Benefits & Implications of Using Artificial Intelligence to Create Content
Costs & Time – The primary benefits would be linked to cost and time. The AI-tool could be used to correct the errors in a basic storyboard or the tool could be used to create an outline or a mind-map that visualizes the program, which then the ID takes and develops. By investing in technology, even a small-sized eLearning vendor would be able to compete with larger players with more employees by creating cutting edge eLearning content primarily built with a suite of Artificial Intelligence and Machine Learning tools.

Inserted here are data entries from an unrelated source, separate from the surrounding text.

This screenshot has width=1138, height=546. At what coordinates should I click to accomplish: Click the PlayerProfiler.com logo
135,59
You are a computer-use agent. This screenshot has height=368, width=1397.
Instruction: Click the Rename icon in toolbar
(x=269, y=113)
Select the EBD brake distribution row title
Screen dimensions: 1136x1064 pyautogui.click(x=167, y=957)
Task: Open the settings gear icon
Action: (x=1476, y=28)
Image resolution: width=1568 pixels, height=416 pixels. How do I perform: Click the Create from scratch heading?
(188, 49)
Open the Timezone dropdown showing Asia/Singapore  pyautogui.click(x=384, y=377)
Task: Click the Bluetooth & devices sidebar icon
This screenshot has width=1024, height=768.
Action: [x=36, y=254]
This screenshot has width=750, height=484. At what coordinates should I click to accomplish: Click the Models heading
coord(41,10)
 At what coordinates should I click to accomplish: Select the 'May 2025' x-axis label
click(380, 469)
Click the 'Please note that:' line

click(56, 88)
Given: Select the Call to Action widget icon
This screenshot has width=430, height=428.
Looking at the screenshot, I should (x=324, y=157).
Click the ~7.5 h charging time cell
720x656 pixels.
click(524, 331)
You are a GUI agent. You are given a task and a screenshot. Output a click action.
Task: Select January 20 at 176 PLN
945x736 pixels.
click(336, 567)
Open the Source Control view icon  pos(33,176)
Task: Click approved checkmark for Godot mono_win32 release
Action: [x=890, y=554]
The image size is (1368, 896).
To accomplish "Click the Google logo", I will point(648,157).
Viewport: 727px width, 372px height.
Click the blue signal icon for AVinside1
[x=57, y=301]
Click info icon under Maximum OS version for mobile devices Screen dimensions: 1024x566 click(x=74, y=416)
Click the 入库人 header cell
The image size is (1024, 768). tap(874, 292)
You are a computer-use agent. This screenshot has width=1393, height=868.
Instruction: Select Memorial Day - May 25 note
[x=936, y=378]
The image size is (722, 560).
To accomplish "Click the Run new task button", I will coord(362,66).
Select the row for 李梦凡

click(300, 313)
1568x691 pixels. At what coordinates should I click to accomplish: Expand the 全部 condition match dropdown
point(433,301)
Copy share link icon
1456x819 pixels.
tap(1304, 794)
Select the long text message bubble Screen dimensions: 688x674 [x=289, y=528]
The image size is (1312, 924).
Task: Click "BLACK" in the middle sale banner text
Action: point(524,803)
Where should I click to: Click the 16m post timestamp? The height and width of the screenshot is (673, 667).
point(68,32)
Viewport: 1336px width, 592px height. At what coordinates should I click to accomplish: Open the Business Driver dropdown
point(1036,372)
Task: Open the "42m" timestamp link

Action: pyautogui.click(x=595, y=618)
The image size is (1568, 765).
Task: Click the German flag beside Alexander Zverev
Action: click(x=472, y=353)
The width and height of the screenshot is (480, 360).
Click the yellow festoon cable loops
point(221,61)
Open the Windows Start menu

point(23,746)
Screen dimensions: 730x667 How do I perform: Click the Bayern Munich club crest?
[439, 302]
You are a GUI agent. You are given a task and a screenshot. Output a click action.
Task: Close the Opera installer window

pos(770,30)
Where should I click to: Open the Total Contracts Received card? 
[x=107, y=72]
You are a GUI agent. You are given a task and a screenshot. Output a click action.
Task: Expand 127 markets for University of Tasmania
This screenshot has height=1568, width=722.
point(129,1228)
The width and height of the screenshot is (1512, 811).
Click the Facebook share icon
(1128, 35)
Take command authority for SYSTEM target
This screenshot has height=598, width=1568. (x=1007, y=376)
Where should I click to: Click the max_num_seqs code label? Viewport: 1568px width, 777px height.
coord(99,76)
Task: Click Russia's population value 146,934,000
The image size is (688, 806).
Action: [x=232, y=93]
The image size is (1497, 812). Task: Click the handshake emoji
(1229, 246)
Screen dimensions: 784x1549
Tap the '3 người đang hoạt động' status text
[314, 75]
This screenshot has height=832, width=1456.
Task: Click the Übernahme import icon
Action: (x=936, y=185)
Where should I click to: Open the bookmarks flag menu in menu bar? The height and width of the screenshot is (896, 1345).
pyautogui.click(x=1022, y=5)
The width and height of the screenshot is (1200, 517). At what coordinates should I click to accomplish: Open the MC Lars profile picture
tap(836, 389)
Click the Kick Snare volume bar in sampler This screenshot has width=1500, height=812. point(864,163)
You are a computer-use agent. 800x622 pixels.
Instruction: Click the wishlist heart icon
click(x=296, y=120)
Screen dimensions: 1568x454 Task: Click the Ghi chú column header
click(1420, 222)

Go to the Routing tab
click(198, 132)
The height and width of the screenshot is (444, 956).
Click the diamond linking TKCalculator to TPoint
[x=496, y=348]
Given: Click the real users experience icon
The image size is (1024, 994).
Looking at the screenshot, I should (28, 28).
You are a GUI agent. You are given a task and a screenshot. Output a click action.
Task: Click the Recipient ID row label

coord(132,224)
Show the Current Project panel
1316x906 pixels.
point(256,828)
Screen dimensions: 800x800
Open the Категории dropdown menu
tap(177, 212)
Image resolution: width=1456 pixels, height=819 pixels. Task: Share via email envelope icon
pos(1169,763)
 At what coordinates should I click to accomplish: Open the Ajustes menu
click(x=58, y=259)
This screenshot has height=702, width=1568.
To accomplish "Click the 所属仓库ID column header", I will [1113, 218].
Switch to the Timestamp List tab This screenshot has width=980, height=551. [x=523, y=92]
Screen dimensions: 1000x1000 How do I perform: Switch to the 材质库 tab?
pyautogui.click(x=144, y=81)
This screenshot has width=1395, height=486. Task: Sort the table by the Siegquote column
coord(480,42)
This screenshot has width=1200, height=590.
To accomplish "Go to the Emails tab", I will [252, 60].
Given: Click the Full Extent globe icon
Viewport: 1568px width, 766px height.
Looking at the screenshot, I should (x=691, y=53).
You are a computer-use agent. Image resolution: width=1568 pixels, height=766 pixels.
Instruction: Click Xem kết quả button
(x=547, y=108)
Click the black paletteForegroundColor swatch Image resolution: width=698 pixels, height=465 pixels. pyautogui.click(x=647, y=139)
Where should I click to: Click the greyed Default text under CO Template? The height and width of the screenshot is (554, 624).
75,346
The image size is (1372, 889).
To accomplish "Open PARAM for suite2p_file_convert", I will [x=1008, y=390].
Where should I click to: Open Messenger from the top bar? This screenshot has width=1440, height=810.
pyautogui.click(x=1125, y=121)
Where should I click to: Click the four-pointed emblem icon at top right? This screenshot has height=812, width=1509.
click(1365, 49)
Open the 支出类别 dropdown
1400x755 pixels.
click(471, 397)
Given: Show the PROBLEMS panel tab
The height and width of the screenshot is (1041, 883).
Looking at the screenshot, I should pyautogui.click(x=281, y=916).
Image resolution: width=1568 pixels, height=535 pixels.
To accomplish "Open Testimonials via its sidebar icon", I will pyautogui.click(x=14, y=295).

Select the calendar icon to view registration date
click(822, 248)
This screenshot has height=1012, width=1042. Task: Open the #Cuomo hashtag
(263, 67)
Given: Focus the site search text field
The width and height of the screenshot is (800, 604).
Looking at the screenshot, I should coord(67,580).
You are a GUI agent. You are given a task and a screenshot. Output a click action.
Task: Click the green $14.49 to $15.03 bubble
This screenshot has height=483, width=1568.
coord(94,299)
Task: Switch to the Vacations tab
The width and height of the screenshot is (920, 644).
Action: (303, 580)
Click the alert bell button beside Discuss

In a capitalist society, we look at profits. But we are humans too and believe in the innate goodness of people. The concept of ‘karma’ helps us stay grounded and create opportunities for people to learn and grow. The ever-lasting ambiguity and conflict between doing what is right and what is good impacts the deployment of AI as well. At some point, we would need to strike the right balance. As stated earlier an end-to-end development and handover of an eLearning project fully designed using Artificial Intelligence tools is still a dream or rather a work-in-progress.
What Does the Future Hold?
A significant amount of time and money is being spent by both governments and private organizations in developing AI-based tools. These tools cover a broad spectrum of work across industries. In eLearning – Artificial Intelligence and Machine Learning is helping graphic designers select and create better images. The tagging of images with relevant labels is a time-consuming process. An Artificial Intelligence-based solution like the Adobe Sensei framework can automate this task. We already use machine voice to test out the first version of the eLearning course to see how well it works. Solutions that curate and store voice clips in a digital vault that can be used for in appropriate courses can help eLearning designers to a great extent. At the rate at which technology is developing, there are strong possibilities of some big eLearning provider making a big-ticket announcement of their full-fledged eLearning program conceptualized and designed by an Artificial Intelligence tool.